抄録
ラットにおけるCinoxacin (CINX) の体内動態について検討を行なった。CINXの主要消化管吸収部位は小腸上部および中部で, 経口投与後, 速やかに, ほとんど完全に吸収された。
主排泄経路は尿中への排泄で, 静注, 経口投与後, 投与量の大部分が高濃度で尿中へ移行し, 他の排泄経路の寄与は小さかった。胆管カニュレーションラットにおいては, わずか2%程度の胆汁中排泄率が認められた。
経口投与後, 血漿中濃度は30分以内にピーク値を示し, その後速やかに減少し, 8時間ではピーク値の1/20, 24時間では検出限界以下であった。
ラット組織中濃度は, 血液と同様に30~60分でピーク濃度を示し, その後速やかに減少した。腎臓に最も高濃度の分布がみられ, 血液と同程度であった。他の組織では, 血漿の1/3以下の濃度であった。妊娠ラットにおいても雄性ラットと同様の分布を示し, 胎仔移行性は極めて低かった。

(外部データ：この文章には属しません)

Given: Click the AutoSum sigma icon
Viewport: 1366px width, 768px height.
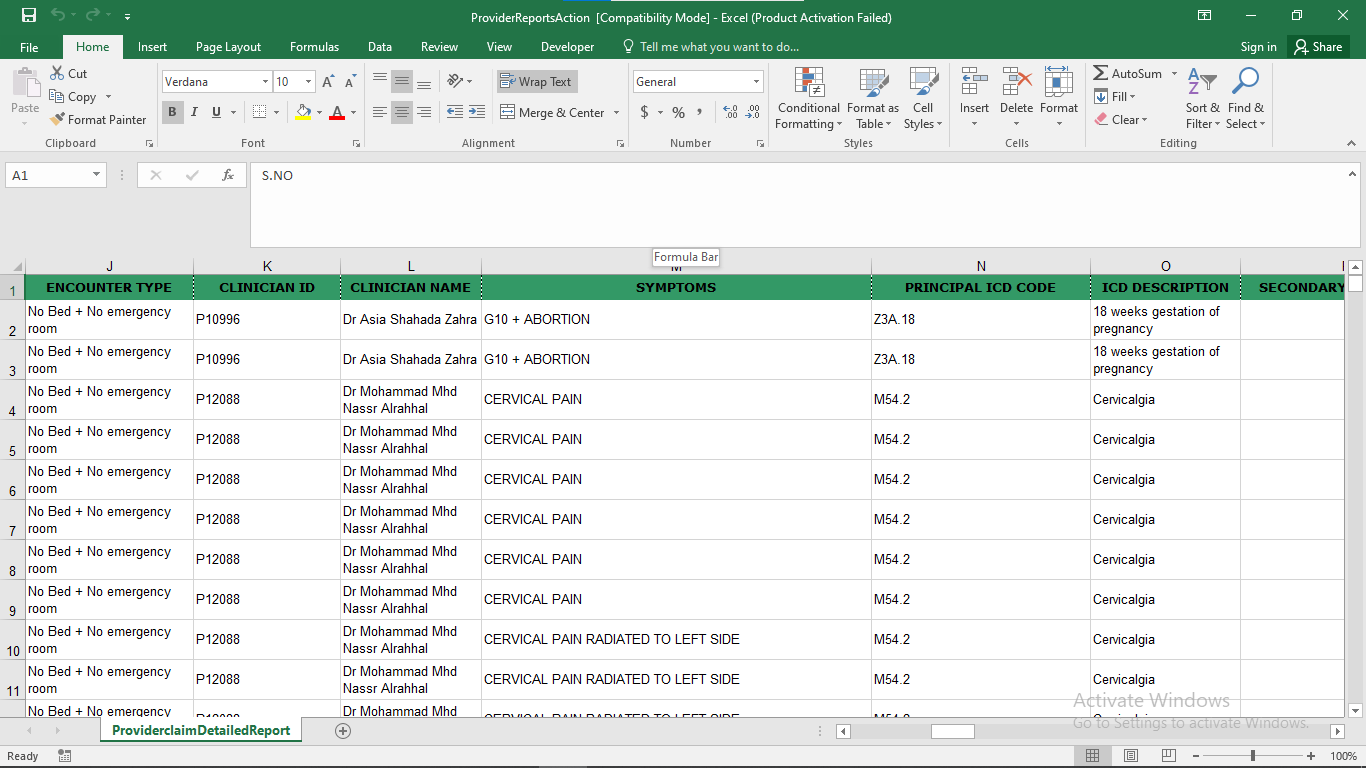Looking at the screenshot, I should pyautogui.click(x=1101, y=74).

7回あるいは21回反復投与後のCINX血漿中濃度, 尿中排泄率は1回投与のそれと大きく変わらず, 反復投与によって, 排泄の遅延や体内への蓄積などの著明な変化は認められなかった。
CINXおよび14C-CINXを投与した時の比較, あるいは尿中代謝物の検討の結果より, ラットにおいては, CINXはほとんど代謝されることなく未変化体として存在することが明らかになった。